Pero es que el fuego quema y el agua ahoga. El tiempo consume. El tigre devora. Por eso los Tigres de la otra noche no pueden ser para mí simplemente literatura, aunque a la Mallarmé, hayan ido a parar a un libro. Un libro ilustrado, además.
A tu juicio, ¿existe una poesía para niños o simplemente una poesía que también pueden leer los niños?
Existe solamente una poesía. Y su definición, que es para mí, la que dio Platón: ese algo liviano, alado y sagrado.
¿Qué tipo de niños crees sintoniza mejor con ese libro?
El niño en el adulto, definitivamente. Hace poco, un amigo de mi esposo, un ingeniero de 60 años, leyó frente a mí los veinte poemas. A la mitad levantó la vista y con unos ojos diferentes a los que tenía antes de comenzar a leer, me dijo: “Me estoy acordando de mi infancia”.
El niño en el adulto es también un niño importante. Un niño muy importante. Un niño real. La infancia es el pozo del ser, ha dicho Gaston Bachelard. Tocar el misterio de la propia infancia es una de las experiencias más intensas y transformadoras que pueda tener un adulto.
¿Qué es para ti la poesía?
El poder misterioso que todos sienten y no se puede explicar, en palabras de García Lorca: el duende. No es cosa de todos los días, ni siquiera se puede inducir, viene de esa especie de realidad sagrada que de repente aflora en la creación en acto, a veces sin palabras como en un momento de danza, en un quiebre de la muñeca del torero ante la media luna del toro. Hablo de duende, de luna y de toro (curiosamente personajes de El disco del tiempo: Pasifae, la luna; Minotauro), de la tradición mediterránea –constitutiva de nuestra cultura latinoamericana– que es una tradición de sangre. La sangre como ligación entre los orbes, la libación de los antiguos a la tierra, el murmurar las palabras del ritual, que son siempre un poema. La sangre sustituida por el vino, fruto de la tierra, la transmutación milagrosa de las religiones mediterráneas.
Otra definición de poesía que me eleva y entusiasma la tomo de una inscripción órfica en una lámina de oro que acompañó hace muchos siglos a un muerto afortunado: el agua fresca que fluye del lago de la Memoria.

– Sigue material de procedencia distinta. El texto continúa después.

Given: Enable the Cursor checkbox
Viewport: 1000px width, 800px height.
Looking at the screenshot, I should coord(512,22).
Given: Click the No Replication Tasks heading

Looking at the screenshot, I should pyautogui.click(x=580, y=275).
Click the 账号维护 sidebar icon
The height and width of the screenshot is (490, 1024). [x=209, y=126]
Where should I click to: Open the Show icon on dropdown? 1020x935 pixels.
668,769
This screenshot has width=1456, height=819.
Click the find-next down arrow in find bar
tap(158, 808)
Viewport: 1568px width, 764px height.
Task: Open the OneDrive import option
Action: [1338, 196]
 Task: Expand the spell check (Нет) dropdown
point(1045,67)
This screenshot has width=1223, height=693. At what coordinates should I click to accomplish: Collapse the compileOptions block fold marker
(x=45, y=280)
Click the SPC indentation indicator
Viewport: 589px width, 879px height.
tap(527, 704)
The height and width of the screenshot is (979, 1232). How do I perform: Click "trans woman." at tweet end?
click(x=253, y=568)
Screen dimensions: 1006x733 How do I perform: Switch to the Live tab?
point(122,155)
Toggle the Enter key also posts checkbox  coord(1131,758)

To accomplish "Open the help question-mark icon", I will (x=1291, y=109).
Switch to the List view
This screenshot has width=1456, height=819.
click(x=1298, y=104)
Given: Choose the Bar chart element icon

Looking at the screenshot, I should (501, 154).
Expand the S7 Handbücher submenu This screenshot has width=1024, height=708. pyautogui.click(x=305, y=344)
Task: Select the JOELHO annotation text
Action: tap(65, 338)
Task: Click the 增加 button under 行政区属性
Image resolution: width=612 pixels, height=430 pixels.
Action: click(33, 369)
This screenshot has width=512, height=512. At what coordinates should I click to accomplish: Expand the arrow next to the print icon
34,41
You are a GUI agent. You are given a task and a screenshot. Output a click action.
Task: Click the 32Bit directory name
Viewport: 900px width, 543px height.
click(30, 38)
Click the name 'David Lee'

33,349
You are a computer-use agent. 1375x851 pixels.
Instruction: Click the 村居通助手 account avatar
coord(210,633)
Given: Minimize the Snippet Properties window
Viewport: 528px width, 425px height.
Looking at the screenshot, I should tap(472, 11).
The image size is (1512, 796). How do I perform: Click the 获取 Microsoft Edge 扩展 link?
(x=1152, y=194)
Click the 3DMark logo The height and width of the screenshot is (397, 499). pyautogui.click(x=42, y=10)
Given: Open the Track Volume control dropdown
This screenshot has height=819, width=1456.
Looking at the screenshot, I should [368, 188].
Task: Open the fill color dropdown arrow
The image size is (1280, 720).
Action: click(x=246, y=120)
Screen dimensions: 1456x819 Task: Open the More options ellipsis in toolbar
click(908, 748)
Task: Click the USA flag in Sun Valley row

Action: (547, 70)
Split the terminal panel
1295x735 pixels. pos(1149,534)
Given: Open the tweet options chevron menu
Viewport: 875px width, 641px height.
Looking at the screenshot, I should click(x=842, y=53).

Tal vez, y solo tal vez, refrendar su derecho de soñar, usando otra bella expresión de Gaston Bachelard. Los niños soñadores –aunque creo que todos los niños son soñadores– son a menudo tildados de distraídos, raros o atípicos. Es en la ensoñación donde el ser del niño se expande, donde toma contacto con su soledad, misma donde encontrará o más bien, no encontrará los límites de su alma, tan profundo es su logos, como dijo Heráclito. Ese tesoro de la ensoñación infantil es el que evocado en la edad adulta, reactualizado, puede liberar la increíble fuerza del espíritu humano, que no tiene por qué ser propiedad exclusiva de los grandes hombres que en el mundo han sido, sino de cualquiera que recuerde que en algún tiempo era capaz de distinguir al tigre escondido en la alfombra, con su poder, su complicidad y su peligro.